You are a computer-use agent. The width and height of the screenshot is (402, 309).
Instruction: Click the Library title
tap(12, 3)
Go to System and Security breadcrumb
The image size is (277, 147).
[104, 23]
...
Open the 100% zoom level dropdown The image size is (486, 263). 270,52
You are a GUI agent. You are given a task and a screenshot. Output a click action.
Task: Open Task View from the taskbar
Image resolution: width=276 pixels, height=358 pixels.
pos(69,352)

*REQUIREMENTS*.
Could you reproduce only the lines between the ones holding "You are a GUI" and "pos(69,352)", inclusive, keeping the requests as they are but multiplying every coordinate in the answers by 1.9 and rounding each result to a whole number, with halves rounded up?

*REPLY*.
You are a GUI agent. You are given a task and a screenshot. Output a click action.
Task: Open Task View from the taskbar
Image resolution: width=276 pixels, height=358 pixels.
pos(131,669)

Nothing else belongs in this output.